* _Selected extract_
------------

When we first communicated with our host teacher, Clever, he asked us  create some "science experiments" for his students.  I definitely have no experience in developing science experiments, however, this entire Fulbright experience has been about stepping outside of my comfort zone, so I was happy to come up with something.  My activity isn't really science based, but is more of a problem-solving, team-building activity.  It involved Peruvian Cheerios (called Mel), string, and a few other items.  The goal was to get the Cheerios onto the string without touching them with your hands (other items were ok) without speaking.  The string would be held vertically when time was up and each team would get one point for each Cheerio that remained on the string.  It was interesting to see how the students approached the problem.  I did this activity at two different schools.  The first group had very young students (equivalent of US first graders) all the way up to 11 year olds.  The second group was older kids.  The older kids enjoyed it so much they wanted to do it again, but the second time each team member could only use one hand.  We had to up the ante since they'd already worked through it once.  The older girls ended up picking up a piece of the cereal with their mouth while their partner put the string through the hole.  The underlying message here is that by working together and using creativity to overcome obstacles, we can solve problems we face.

After all these activities with the students, some parents arrived with the principal to thank us for our time and efforts this week.  It was a very nice and casual ceremony with an exchange of some gifts of appreciation.  My partner and I were each asked to speak a few words and I found myself feeling surprisingly verklempt.  

In the evening, about ten teachers arrived from within Tarma and neighboring towns for one final teacher workshop... On a Friday evening... After they had been teaching all week.  Some even traveled more than 40 minutes one way.  The dedication of these teachers is inspiring and touching.  They want so badly to improve their own English skills and to help their students.  English is a required subject in the nationalized curriculum, however, there are so few teachers who truly are proficient in English, that many times a teacher is assigned to be the English teacher even if he or she speaks little English.  Such commitment and resolution are not unusual in this profession, but I have to say that I was so impressed that they were willing to give up their Friday evening.  And not only for the teacher workshop, but they took us out for Chinese food afterward.  The intention is to collaborate on future Internet-based projects to help improve English skills of both the teachers and the students.  We had a great time at dinner, sharing dumb jokes and tongue twisters in both English and Spanish.  But my favorite phrase of the evening, and you can relate if you've ever been in a big group that can't quite seem to get moving forward:  calabasa, calabasa, todos a su casa!  (Pumpkin, pumpkin, everyone home! - but way better in Spanish because it rhymes!)

Our final day in Tarma was full and valuable and reminded me of the many reasons why I love being part of this profession.

------------

* _Problem to solve_
From the post about teaching in Tarma, copy word for word the passage that opens with the words containing "After all these" and closes with "feeling surprisingly verklempt.". The lines that come next are taken from a separate source, unrelated to the post above.

* _Data block_
------------

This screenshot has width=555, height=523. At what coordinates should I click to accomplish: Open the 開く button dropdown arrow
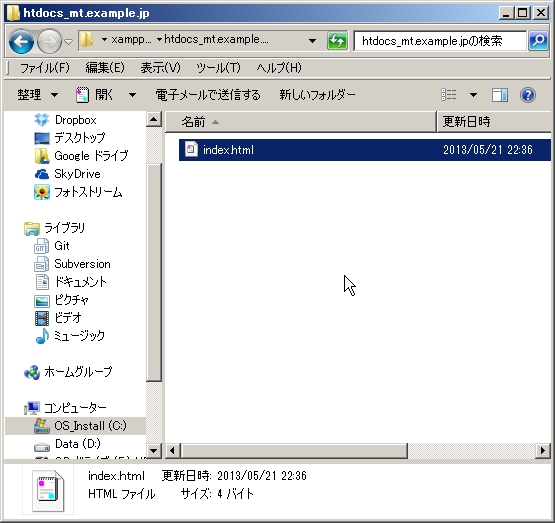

------------

* _Correct response_
After all these activities with the students, some parents arrived with the principal to thank us for our time and efforts this week.  It was a very nice and casual ceremony with an exchange of some gifts of appreciation.  My partner and I were each asked to speak a few words and I found myself feeling surprisingly verklempt.